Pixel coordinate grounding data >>
--------------------------------
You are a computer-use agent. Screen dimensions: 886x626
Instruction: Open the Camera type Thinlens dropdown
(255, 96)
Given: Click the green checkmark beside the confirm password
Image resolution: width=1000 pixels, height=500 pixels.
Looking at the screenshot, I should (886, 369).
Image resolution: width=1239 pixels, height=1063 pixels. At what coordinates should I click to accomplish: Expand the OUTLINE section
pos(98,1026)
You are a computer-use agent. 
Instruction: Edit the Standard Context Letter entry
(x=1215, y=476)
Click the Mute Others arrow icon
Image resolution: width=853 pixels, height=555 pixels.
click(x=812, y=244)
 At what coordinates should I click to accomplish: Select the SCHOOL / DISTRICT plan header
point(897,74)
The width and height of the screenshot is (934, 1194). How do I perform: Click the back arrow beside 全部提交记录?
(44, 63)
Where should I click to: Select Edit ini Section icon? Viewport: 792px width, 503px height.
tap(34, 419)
--------------------------------
Exercise goal >> What is needed is an exact copy of the lines from the one containing "Where should I" through the last line of the records above, both included.

Your solution >>
Where should I click to: Select Edit ini Section icon? Viewport: 792px width, 503px height.
tap(34, 419)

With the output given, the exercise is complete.